Dynamic contrast-enhanced ultrasound (CEUS) is a useful tool for interventions, according to a presentation given on 3 March at ECR 2024.
In his talk, Dr. Dean Huang, from King’s College London in England outlined novel applications for CEUS in vascular and nonvascular imaging, as well as therapeutic and potential future applications.
“Ultrasound contrast agent use can be ubiquitous in interventional practice and can solve many logistical or clinical diagnostic problems,” he said. “And we can achieve all of this without the use of radiation and nephrotoxicity.”
The use of contrast continues to be explored in medical imaging. In ultrasound, contrast use has been shown to improve differentiation of liver lesions and the diagnostic performance of O-RADS in assessing ovarian lesions among other examples.
Huang highlighted the many uses of CEUS in interventional and diagnostic settings.
Vascular applications
CEUS can improve delineation of vascular lumen and can be used in peripheral vessels. It can also be used to investigate any potential bleeding or endoleaks, Huang added.
Huang co-authored a 2013 study that examined the use of CEUS in angioplasty of hemodialysis arteriovenous fistulas. The team found that with ultrasound contrast, it could delineate the anatomy more clearly without linear signals from standard tissue. It also reported that CEUS can improve the safety profile for an intervention, including assessing whether vessel bleeding stops.
“If there’s an extravasation, you can see the contrast outside the vessel very clearly,” Huang said.

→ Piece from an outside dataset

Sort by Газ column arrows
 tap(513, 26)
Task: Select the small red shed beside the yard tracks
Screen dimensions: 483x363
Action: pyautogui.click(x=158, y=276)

Endoleaks are a common problem in aortic vascular repair interventions. CEUS can image type 4 endoleaks and lead to more confident diagnoses, Huang added. This includes imaging the dissolving of endoleaks.
Also, CEUS can help better confirm catheter position and treatment area in embolization cases, Huang said. Example studies he cited included CEUS being used in prostatic hemorrhaging, penile trauma, and hypervascular bone metastases.

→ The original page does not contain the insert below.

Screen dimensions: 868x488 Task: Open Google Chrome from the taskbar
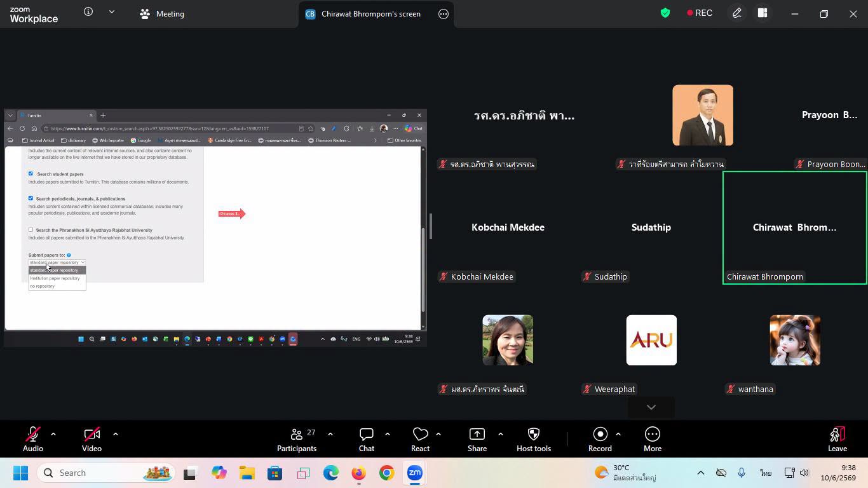pyautogui.click(x=387, y=473)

“Additionally, it may help you predict your end results,” Huang said. “There has certainly been discussion on how it helps achieve your endpoint in embolization.”
Nonvascular applications
CEUS in this area can be used for preoperative sentinel lymph node identification, such as for breast cancer diagnosis. Huang added that it can optimize needle visualization for kidney diagnosis via nephrostomy insertion.
“You either have the contrast flowing into a low-pressure collecting system or the contrast gets flushed out with a high-pressure system,” he said.
Another application in this area is optimizing assessment of physiological or pathological spaces, such as for assessing volume needs for the ablation of renal cysts.
Therapeutic and future applications
CEUS can also aid in localized treatment of clots, Huang said. This involves ultrasound energy along with microbubbles within contrast agents to create a thrombolytic effect and increase cell membrane and blood-brain barrier permeability for localized drug delivery.
“The key for all these emerging applications is the precise interaction between the microbubbles and the ultrasound waves we apply,” Huang said. “With the ultrasound energy, microbubbles can rapidly change the state from what we use in a diagnostic setting as a relatively stable structure to an unstable structure.”
Additionally, Huang highlighted that CEUS can be a “perfect” modality for pregnant women and children by avoiding the use of radiation.
“It’s certainly something that’s worth thinking about,” he said. “We need more data and more applications for that, so this is something that could potentially come into place and benefit the patients we treat.”